Horizon also supports training on offline data (Batch RL).
Discrete-Action DQN Workflow
cp ml/rl/workflow/sample_datasets/discrete_action/cartpole_training_data.json.gz ~
cp ml/rl/workflow/sample_datasets/discrete_action/state_features_norm.json.gz ~
gunzip ~/cartpole_training_data.json.gz ~/state_features_norm.json.gz
python ml/rl/workflow/dqn_workflow.py -p ml/rl/workflow/sample_configs/discrete_action/dqn_example.json
Parametric-Action DQN Workflow
cp ml/rl/workflow/sample_datasets/parametric_action/cartpole_training_data.json.gz ~
cp ml/rl/workflow/sample_datasets/parametric_action/state_features_norm.json.gz ~
cp ml/rl/workflow/sample_datasets/parametric_action/action_norm.json.gz
gunzip ~/cartpole_training_data.json.gz ~/state_features_norm.json.gz ~/action_norm.json.gz
python ml/rl/workflow/parametric_dqn_workflow.py -p ml/rl/workflow/sample_configs/parametric_action/parametric_dqn_example.json
DDPG Workflow
cp ml/rl/workflow/sample_datasets/continuous_action/pendulum_training_data.json.gz ~
cp ml/rl/workflow/sample_datasets/continuous_action/state_features_norm.json.gz ~
cp ml/rl/workflow/sample_datasets/continuous_action/action_norm.json.gz ~
gunzip ~/pendulum_training_data.json.gz ~/state_features_norm.json.gz ~/action_norm.json.gz
python ml/rl/workflow/ddpg_workflow.py -p ml/rl/workflow/sample_configs/continuous_action/ddpg_example.json
For DQN training, we expect the input data to have the following schema:
<TODO: add schema>
An example data set with this schema is given in ml/rl/workflow/sample_datasets/discrete_action/cartpole_pre_timeline.json.gz.
To train a DQN model on this data set we do the following:
Copy and unzip example dataset:
mkdir cartpole_discrete
cp ml/rl/workflow/sample_datasets/discrete_action/cartpole_pre_timeline.json.gz cartpole_discrete/
gunzip cartpole_discrete/cartpole_pre_timeline.json.gz
Models are trained on consecutive pairs of state/action tuples. To assist in creating this table, we have an RLTimelineOperator spark operator. Build and run the timeline operator on the data. Make sure that you have java (not openjdk that sometimes is shipped with linux) & scala installed:
mvn -f preprocessing/pom.xml package
Next, download spark if you don't already have it:
wget http://www-eu.apache.org/dist/spark/spark-2.3.1/spark-2.3.1-bin-hadoop2.7.tgz
tar xvf spark-2.3.1-bin-hadoop2.7.tgz
mv spark-2.3.1-bin-hadoop2.7 /usr/local/spark
Now run the timeline operator on the training data directory to generate the training data:
/usr/local/spark/bin/spark-submit --class com.facebook.spark.rl.Preprocessor preprocessing/target/rl-preprocessing-1.1.jar "cat ml/rl/workflow/sample_configs/discrete_action/timeline.json"

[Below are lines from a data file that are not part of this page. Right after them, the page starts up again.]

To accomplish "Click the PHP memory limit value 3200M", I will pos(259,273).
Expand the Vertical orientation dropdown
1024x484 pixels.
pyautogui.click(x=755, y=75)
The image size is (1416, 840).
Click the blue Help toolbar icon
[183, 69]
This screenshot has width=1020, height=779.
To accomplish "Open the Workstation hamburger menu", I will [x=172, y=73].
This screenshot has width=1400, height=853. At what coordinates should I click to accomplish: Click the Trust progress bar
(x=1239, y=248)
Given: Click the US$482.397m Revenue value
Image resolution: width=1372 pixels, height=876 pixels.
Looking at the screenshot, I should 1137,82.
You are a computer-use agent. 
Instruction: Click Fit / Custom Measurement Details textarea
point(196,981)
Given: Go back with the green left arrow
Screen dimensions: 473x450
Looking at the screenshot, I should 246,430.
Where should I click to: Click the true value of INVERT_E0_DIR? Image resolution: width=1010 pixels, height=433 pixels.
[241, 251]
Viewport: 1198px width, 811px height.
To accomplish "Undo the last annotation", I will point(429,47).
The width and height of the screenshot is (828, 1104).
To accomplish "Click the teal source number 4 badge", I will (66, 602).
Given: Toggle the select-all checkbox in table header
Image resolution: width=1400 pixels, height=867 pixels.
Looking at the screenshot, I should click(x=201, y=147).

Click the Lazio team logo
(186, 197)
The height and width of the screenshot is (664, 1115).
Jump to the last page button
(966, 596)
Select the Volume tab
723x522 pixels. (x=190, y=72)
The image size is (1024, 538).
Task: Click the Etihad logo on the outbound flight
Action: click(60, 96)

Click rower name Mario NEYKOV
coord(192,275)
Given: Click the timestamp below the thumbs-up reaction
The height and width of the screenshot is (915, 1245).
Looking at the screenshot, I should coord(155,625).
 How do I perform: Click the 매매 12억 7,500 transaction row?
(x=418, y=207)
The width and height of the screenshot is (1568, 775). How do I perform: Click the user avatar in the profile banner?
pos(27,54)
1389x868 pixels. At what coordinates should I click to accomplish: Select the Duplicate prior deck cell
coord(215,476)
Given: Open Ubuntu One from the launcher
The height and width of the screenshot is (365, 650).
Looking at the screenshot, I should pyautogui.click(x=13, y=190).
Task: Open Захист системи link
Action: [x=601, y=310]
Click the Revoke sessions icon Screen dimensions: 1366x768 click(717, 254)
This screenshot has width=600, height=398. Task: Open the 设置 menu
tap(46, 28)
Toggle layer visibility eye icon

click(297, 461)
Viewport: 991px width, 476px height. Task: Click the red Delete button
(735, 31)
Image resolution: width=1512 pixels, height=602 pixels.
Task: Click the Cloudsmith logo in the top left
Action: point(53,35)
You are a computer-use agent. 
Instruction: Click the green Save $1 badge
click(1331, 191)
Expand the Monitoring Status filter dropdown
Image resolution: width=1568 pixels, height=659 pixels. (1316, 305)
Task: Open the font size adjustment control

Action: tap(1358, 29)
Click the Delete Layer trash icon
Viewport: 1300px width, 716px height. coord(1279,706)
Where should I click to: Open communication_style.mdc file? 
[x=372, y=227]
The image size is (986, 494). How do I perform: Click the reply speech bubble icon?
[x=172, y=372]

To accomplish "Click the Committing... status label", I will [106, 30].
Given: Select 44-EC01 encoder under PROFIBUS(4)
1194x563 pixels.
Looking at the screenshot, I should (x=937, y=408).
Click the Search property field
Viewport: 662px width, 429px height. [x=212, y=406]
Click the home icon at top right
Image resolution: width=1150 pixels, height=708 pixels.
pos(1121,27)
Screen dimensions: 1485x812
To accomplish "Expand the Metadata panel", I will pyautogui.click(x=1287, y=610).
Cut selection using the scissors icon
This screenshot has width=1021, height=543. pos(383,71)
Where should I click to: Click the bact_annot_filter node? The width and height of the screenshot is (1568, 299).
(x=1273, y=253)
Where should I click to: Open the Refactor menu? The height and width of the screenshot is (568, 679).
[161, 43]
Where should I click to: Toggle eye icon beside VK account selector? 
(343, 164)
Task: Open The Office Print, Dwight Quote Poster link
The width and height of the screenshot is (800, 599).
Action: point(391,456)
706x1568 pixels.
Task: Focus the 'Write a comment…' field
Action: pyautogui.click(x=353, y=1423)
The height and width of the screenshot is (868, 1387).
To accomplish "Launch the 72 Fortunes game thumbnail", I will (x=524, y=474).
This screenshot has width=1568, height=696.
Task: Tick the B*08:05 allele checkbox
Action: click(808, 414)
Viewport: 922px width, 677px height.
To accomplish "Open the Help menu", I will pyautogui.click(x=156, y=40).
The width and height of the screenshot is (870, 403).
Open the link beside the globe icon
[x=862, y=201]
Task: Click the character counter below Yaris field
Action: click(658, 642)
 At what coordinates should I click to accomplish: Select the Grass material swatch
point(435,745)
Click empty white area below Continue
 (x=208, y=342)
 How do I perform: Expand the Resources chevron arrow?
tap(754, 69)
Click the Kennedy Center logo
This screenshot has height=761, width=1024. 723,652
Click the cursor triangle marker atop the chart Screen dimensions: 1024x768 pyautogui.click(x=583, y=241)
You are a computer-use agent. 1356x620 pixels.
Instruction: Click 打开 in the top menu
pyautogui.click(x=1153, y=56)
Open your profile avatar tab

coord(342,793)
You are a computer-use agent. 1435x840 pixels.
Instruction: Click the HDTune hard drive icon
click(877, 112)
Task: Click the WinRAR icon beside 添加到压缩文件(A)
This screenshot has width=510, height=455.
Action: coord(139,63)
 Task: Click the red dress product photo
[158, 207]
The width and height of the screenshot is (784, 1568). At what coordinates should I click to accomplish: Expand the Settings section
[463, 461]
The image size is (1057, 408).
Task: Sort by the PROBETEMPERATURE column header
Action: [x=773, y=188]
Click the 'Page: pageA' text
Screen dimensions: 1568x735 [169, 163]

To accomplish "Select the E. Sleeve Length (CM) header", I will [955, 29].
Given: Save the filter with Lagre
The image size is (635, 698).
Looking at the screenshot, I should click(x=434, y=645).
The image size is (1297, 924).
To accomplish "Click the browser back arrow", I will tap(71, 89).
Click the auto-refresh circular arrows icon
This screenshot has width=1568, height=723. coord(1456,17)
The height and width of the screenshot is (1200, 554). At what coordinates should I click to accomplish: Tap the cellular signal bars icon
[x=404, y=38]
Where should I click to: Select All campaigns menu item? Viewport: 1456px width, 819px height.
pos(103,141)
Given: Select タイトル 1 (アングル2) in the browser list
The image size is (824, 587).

This will create a directory cartpole_discrete_training_data that contains the (sharded) post timeline data. An example of this data is given in ml/rl/workflow/sample_datasets/discrete_action/cartpole_training_data.json.gz. We will use this example to train our DQN model.
cp ml/rl/workflow/sample_datasets/discrete_action/cartpole_training_data.json.gz ~/
gunzip ~/cartpole_training_data.json.gz
Next, we will create our normalization meta-data based off of the features in the training data. We run a one-time normalization workflow that analyzes the dataset and determines the best normalization parameters.
python ml/rl/workflow/create_normalization_metadata.py -p ml/rl/workflow/sample_configs/discrete_action/dqn_example.json
This will create a file that contains our feature normalization meta-data at the path specified in dqn_example.json. Next we can run the DQN training workflow as follows:
python ml/rl/workflow/dqn_workflow.py -p ml/rl/workflow/sample_configs/discrete_action/dqn_example.json
This command trains the DQN model on the training data ~/cartpole_training_data using the normalization parameters ~/state_features_norm.json.
Upon completion of training two models are ouput to file. We output a snaphot of the PyTorch trainer object - a python object that holds all objects necessary to resume training (neural nets, optimizers, etc.) and a caffe2 model which can be used in production for inference across many devices. See test_read_c2_model_from_file in ml/rl/test/workflow/test_oss_workflows.py for an example of how to use the outputted caffe2 model in Python.